Duygularınız değerlerinize dönüşür.
Değerleriniz, karakterinize dönüşür.
Karakteriniz kaderinize dönüşür. (Gandhi)

Çalışamadım, mecburen kopya çekecektim gibi cinayetle uzaktan yakından alaksız görünen bir sözünonun da Herkes çekiyor bir ben yakalandım sözüne, bunun da Ben yakalanıp küçük düşecek adam değildim'e ne kadar hızlı ulaşacağını fark edin. Haksızlığa uğradım, hoca bana taktı, hayatımla oynadı, gibi sözlerin, kendi bölümünde saldırıya uğramış bir kadın personelin haberi üzerine Gençler öğrenin, biraz ders alın'a ne kolay dönüşebileceğini anlayın. Ve şu fotoğrafa bir daha bakın, bu yüzden öğrenci geleneğindeki sıradan sözlerin bile ne kadar önemli olabileceğini fark edin.


Haksızlığa uğrayan bir kişinin çeşitli kurum ve kişilere başvurarak hakkını arama yolu açıktır. Bölüm yönetimi, fakülte yönetimi, üniversite yönetimi, hukuki merciiler... Nasıl öldürmek bir hak arama yöntemi değilse, personele yönelik şiddet düşünceleri, sözleri bir hak savunma yöntemi değildir.
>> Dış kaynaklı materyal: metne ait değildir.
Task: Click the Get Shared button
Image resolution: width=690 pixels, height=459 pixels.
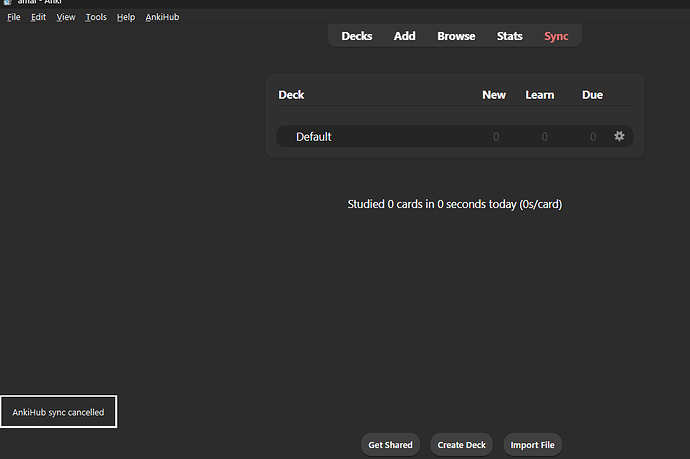Action: [x=390, y=445]
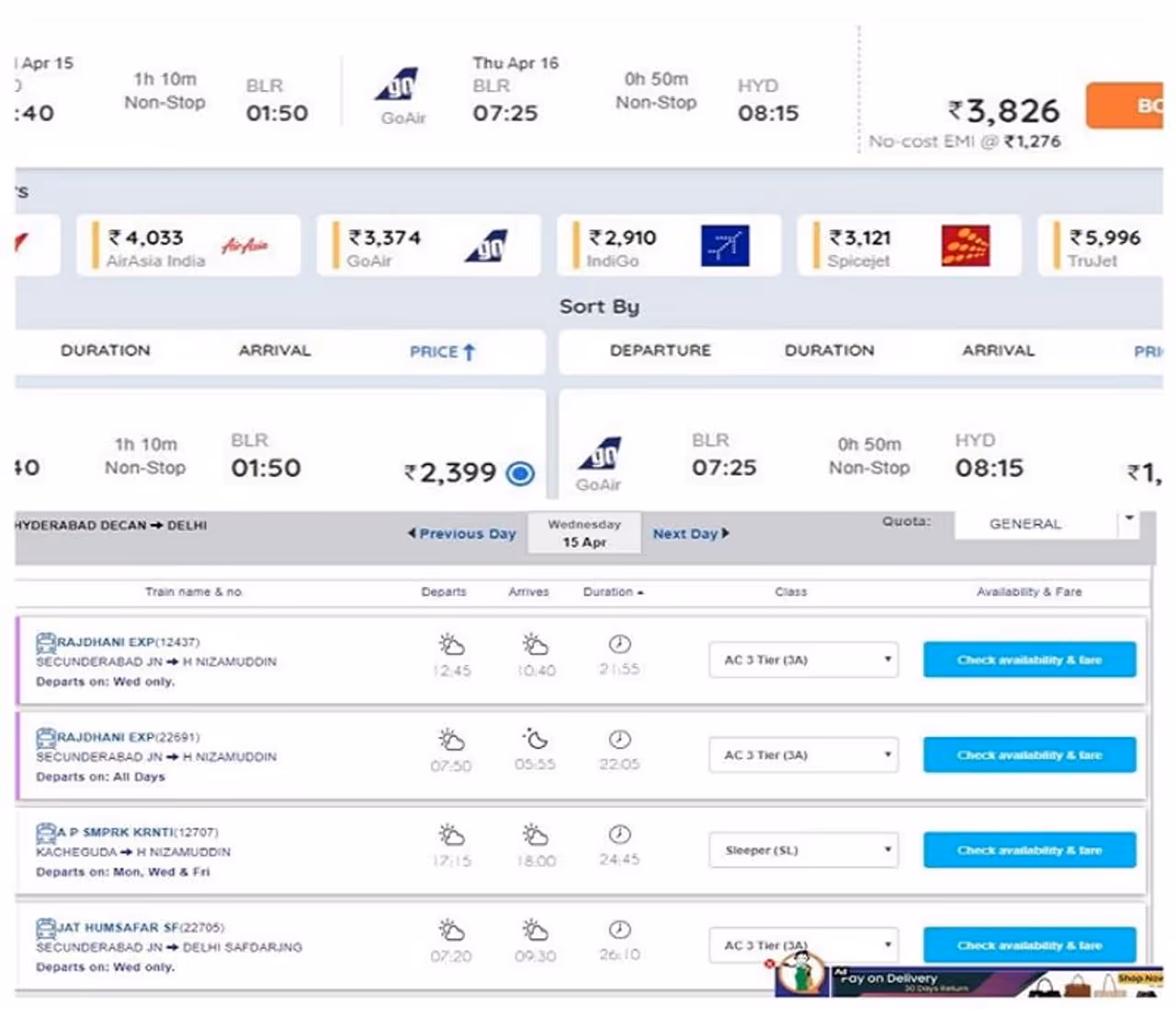Click the GoAir logo in top itinerary
The width and height of the screenshot is (1176, 1009).
(x=398, y=86)
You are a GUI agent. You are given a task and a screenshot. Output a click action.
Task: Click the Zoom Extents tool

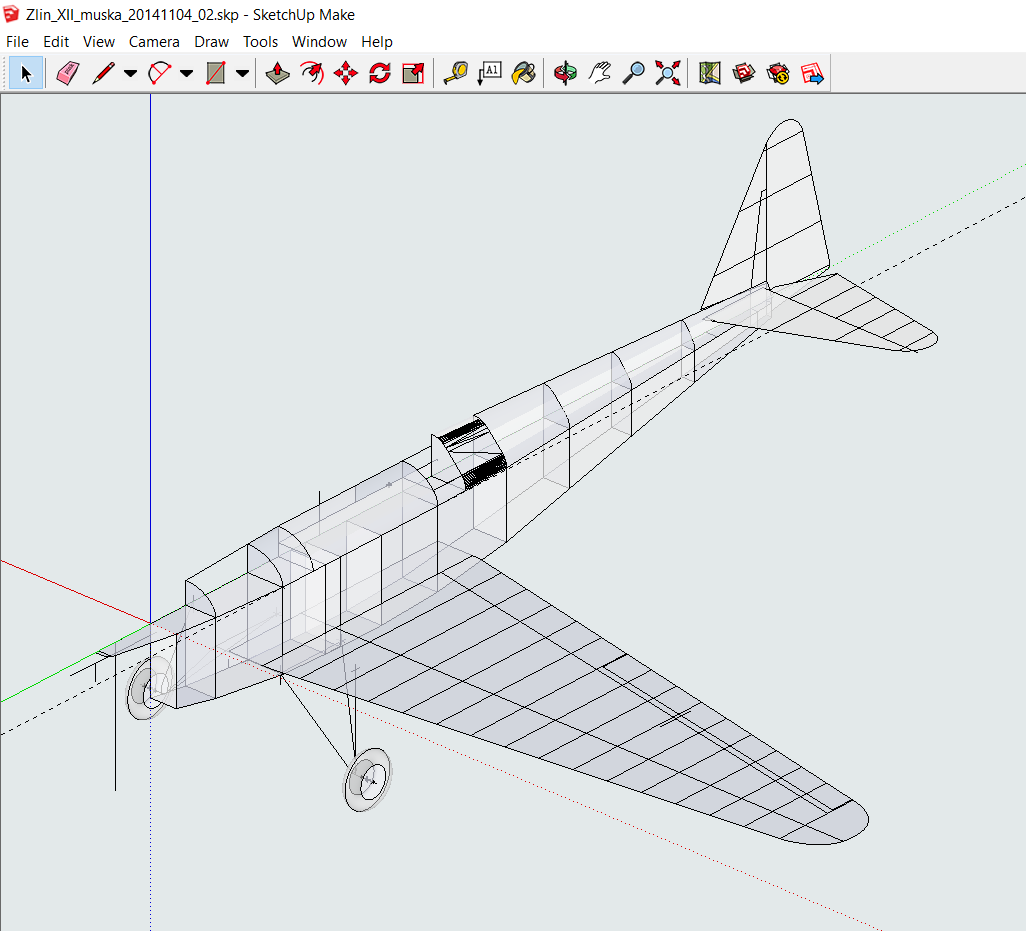tap(668, 73)
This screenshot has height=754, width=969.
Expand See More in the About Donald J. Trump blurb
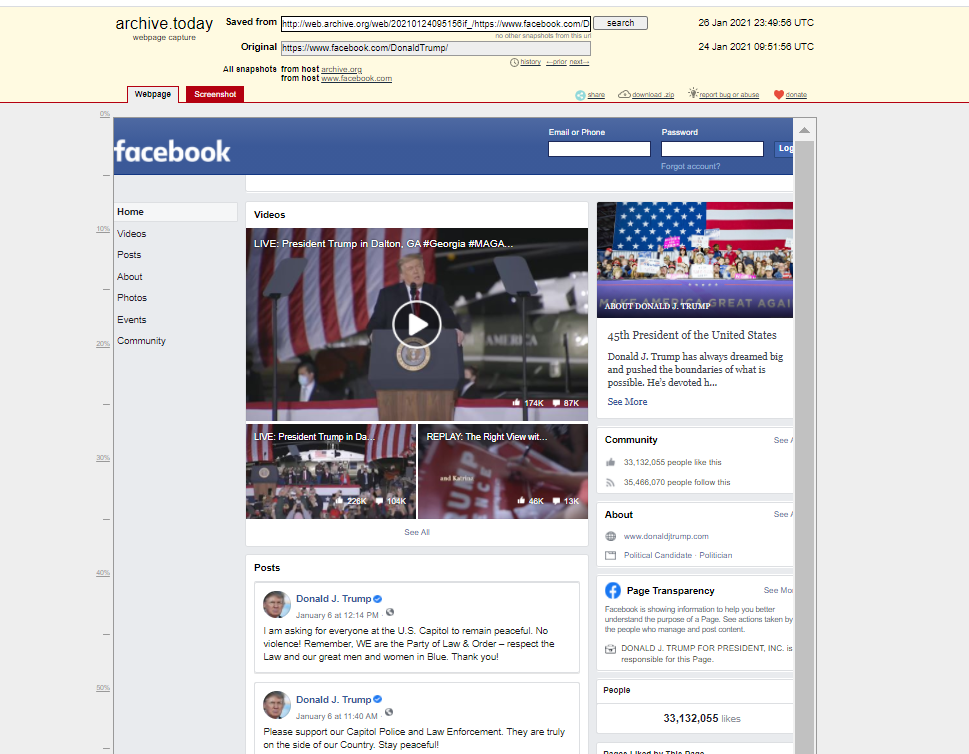(x=627, y=401)
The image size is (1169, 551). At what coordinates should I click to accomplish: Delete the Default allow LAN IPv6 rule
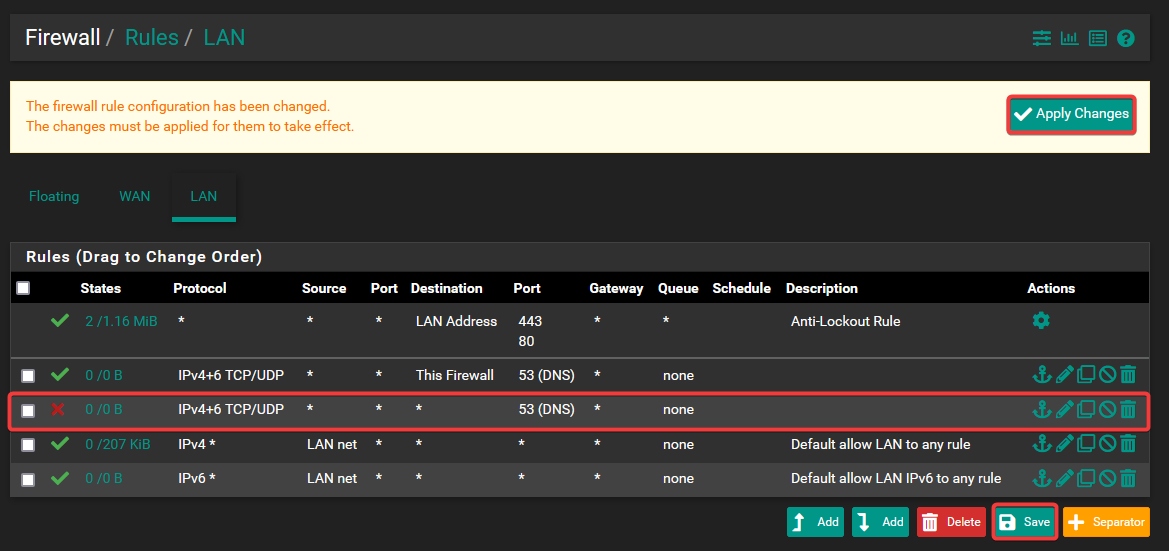coord(1128,478)
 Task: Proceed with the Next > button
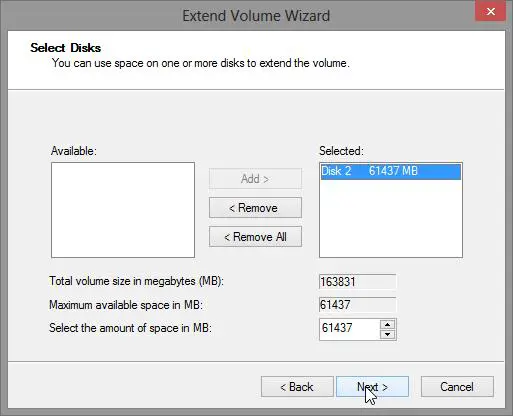(372, 387)
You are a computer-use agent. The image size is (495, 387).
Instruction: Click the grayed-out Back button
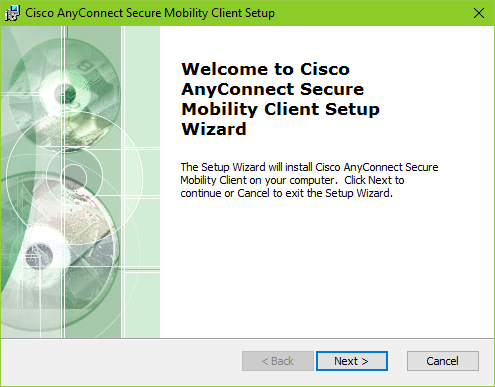click(278, 361)
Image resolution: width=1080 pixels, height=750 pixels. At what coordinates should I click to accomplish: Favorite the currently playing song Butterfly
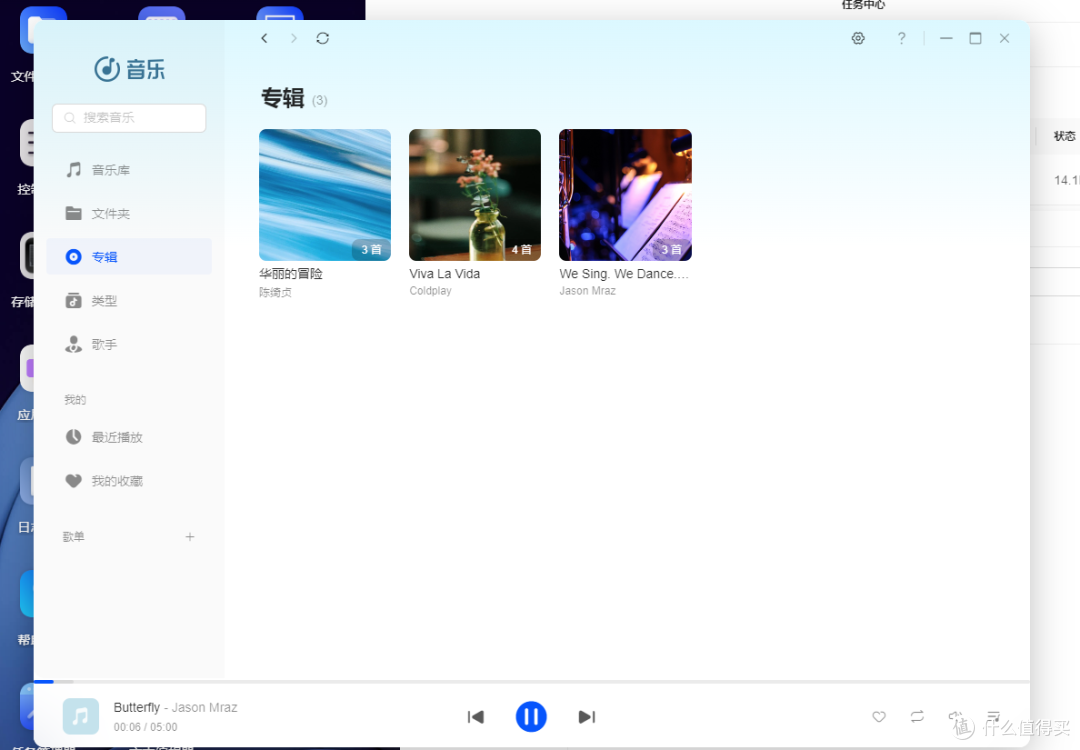pos(879,717)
Sadece iki gün içinde, akademik ortamda gerek sınavlarda, gerek ödev, quiz notlandırma durumlarında öğrencilerden etik olmayan davranışlarının üzerine tehdit, zorlama, baskı gören kadın akademik personelin mesajları ve uyarıları ortaya çıkmaya başladı. Bir tanesi Ezgi Uzun'a ait, buradan ulaşılabilir. >>

İnsanlık fakülteleri lazım bize... yazısıyla Selcan Taşçı Hamşioğlu'nun da haksızlığa uğradığını düşünen herkesin silahı bıçağı eline almasını yıllardan bu yana normalleştiren TV dizilerini mükemmel eleştirldiği yazısı ise şurada. >>  Yazısından müthiş bir paragrafı alıntılamam gerekiyor:


Çünkü "Polat Alemdar"larla, "Ezel"lerle, "Dayı"larla, "Hızır"larla, "Koçovalı"larla, "Vartolu"larla, "Karlos"larla "suç"un kimin işlediğine bağlı olarak "suç olmayabileceği" öğretildi onlara;"Adalet"in "yasalarla" değil de "katil kahraman"lar, "hırsız kahraman"lar, "eşkıya kahramanlar", "kadın döven kahramanlar", "çok eşli kahramanlar", "işkenceci kahramanlar"la dağıtıldığı anlatıldı.

<< 1. Yazı 

İşbu Web sitesi ve tüm sayfaları Fikir ve Sanat Eserleri Kanunu'na tabidir ve içeriğine ilişkin her türlü yazı içeren bilgi-belge ve her türlü fikri ve sınai haklar ile tüm telif hakları ve diğer fikri ve sınai mülkiyet hakları blog yazarına aittir. İşbu web sitesinin içeriği, sitede kullanılan her türlü yazılı malzeme Fikir ve Sanat Eserleri Kanunu ve Türk Ceza Kanunu kapsamında korunmaktadır.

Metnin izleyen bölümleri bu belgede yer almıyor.